◆ 抜粋:
::::::
監督・エグゼクティブプロデューサー:R・ J・カトラー
英題:THE SEPTEMBER ISSUE
(2009年 アメリカ)
公式サイト:http://www.fashion-movie.jp/

【ストーリー】
2007年、アメリカ版「ヴォーグ」9月号の締切り5か月前。秋のファッション特大号であり、
一年で最も重要な号の準備に編集長アナ・ウィンターは忙しい。
トレンド傾向を見極め、特集すべきテーマを決め、撮影準備に入っていくアナは、
部員から提案される掲載候補服の採用、不採用を決めるなど、分刻みで仕事をこなしていくが……。
(シネマ・トゥデイより転記させていただきました)

「ファッションのことを恐れる人は大勢いると思うわ」

アメリカ女性の約10人に1人、1300万人が読む米版ヴォーグ編集長アナ・ウィンターに密着した
ドキュメンタリー。

はて?「ファッションを恐れる人」とはどういうことなんでしょう?
それはですね、アナいわく※ここからネタバレ含みます。
「自分がクールなグループに属していないと感じて」ということらしい。
「ファッションの何かが人々を動揺させるのね」とも。

確かにそんな風に感じたりする人もいるでしょうが、“恐れる”というのはいささか大げさな気がする。
“楽しむ”人がほとんどじゃないでしょーか。そうでもないのかな。
私個人は、たかがファッションされどファッションという感じです。

それにしてもアナ・ウィンターという一人の女性が、ここまでの影響力を持っているのには驚きました。
カール・ラガーフェルドをはじめとした一流デザイナー達がこぞってアナの意見を聞きたがる。
ヴォーグのスタッフいわく「アナはヴォーグという教会の教皇」と。
もちろん、ヴォーグの編集においてはアナの意見は絶対的。
おそらく日本のようにファッションが多様化している国では、アナみたいな存在はありえない気がします。

そんなアナと対照的なのは、クリエイティブ・ディレクターのグレイス・コディントン。
彼女はもっとクリエイティブというか、その作品は芸術的で印象的。アナがグレイスのつくったページを
次々とボツにしていくものの、その実力や才能を認めているという関係性が面白い。

話の中心の材料となるUS版Vogueの2007年12月号、この表紙を飾るのはファッションアイコンでもある
女優のシエナ・ミラー。可愛くてファッショナルブルなんやけど、彼女自身からカリスマ性やスター性は
伝わってこない。なんだかハスッパ感じがしてしまうのが、彼女の致命的な欠点という気がする。

予想どおりだったのは、アナ以外のヴォーグに関わっている人たちが全くファッショナブルじゃないという事。
::::::
◆ 提供資料:
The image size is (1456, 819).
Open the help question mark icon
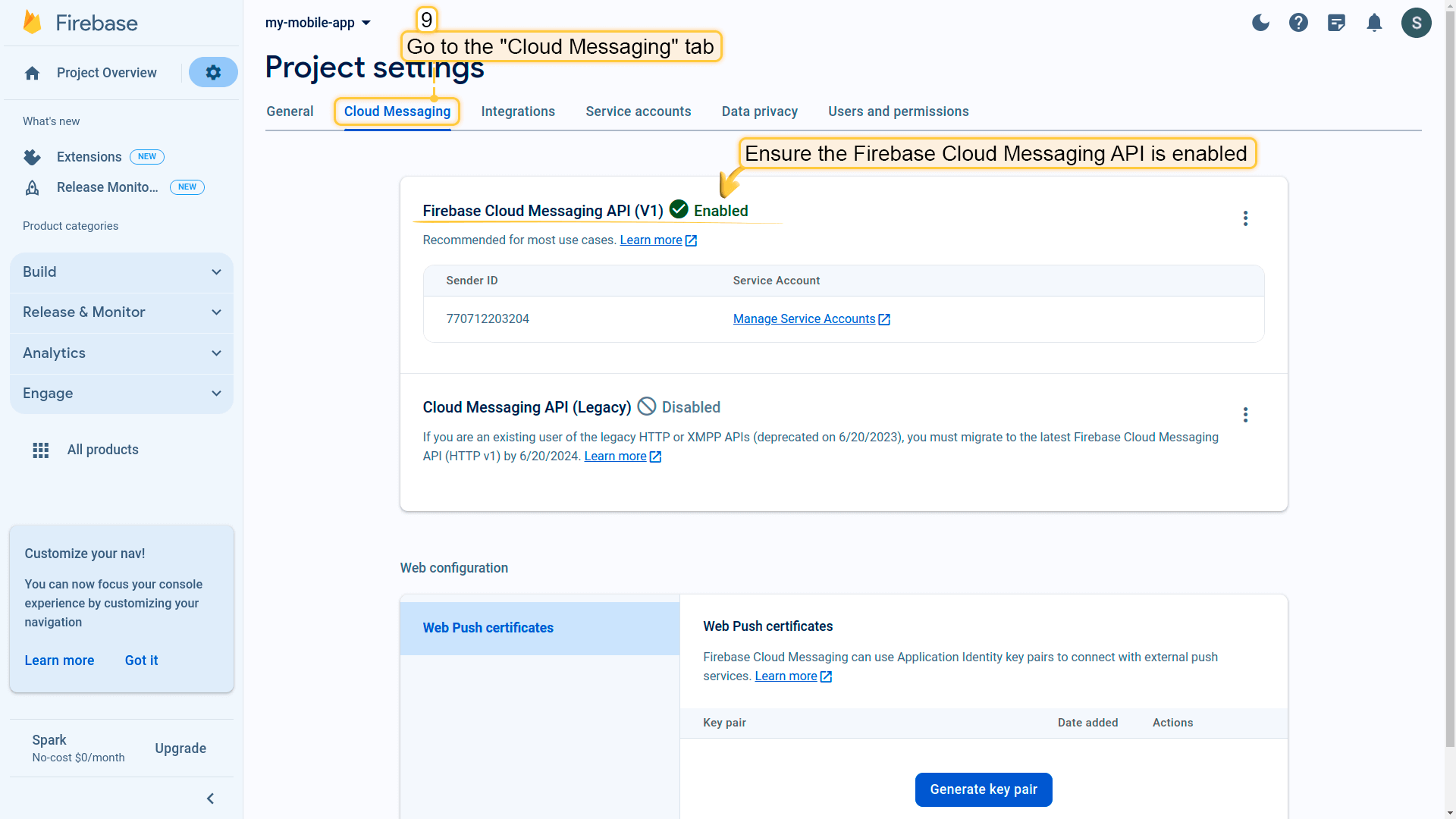(1298, 23)
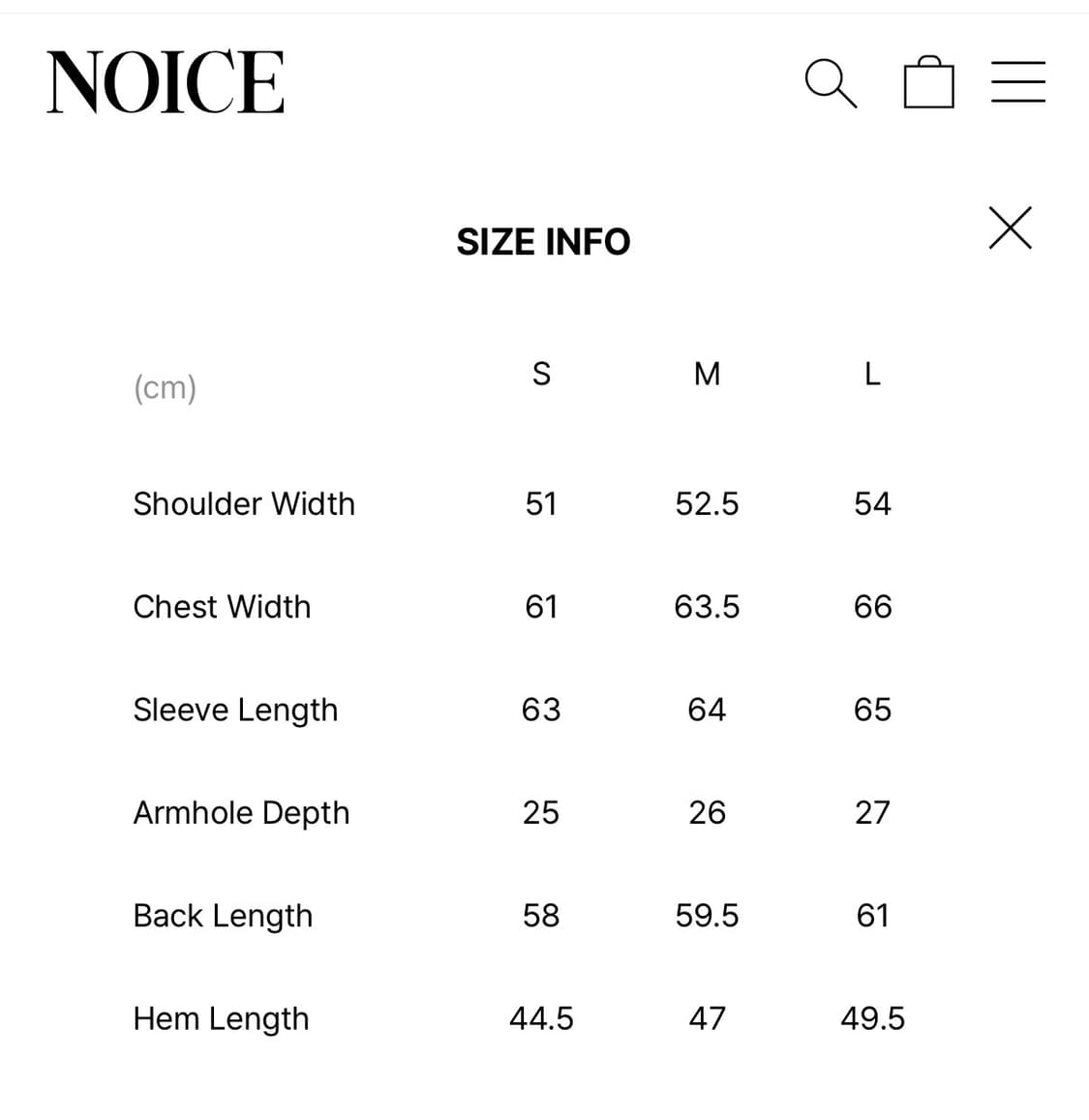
::::::
◆ 課題説明: 抜粋のうち「そんなアナと対照的なのは、クリエイティブ・ディレクターのグレイス・コディントン。」と「ショナブルじゃないという事。」の間を、両端の語句も含めて一字一句変えずに書き写してください。 一覧は抜粋とは関係がありません。

◆ 出力:
そんなアナと対照的なのは、クリエイティブ・ディレクターのグレイス・コディントン。
彼女はもっとクリエイティブというか、その作品は芸術的で印象的。アナがグレイスのつくったページを
次々とボツにしていくものの、その実力や才能を認めているという関係性が面白い。

話の中心の材料となるUS版Vogueの2007年12月号、この表紙を飾るのはファッションアイコンでもある
女優のシエナ・ミラー。可愛くてファッショナルブルなんやけど、彼女自身からカリスマ性やスター性は
伝わってこない。なんだかハスッパ感じがしてしまうのが、彼女の致命的な欠点という気がする。

予想どおりだったのは、アナ以外のヴォーグに関わっている人たちが全くファッショナブルじゃないという事。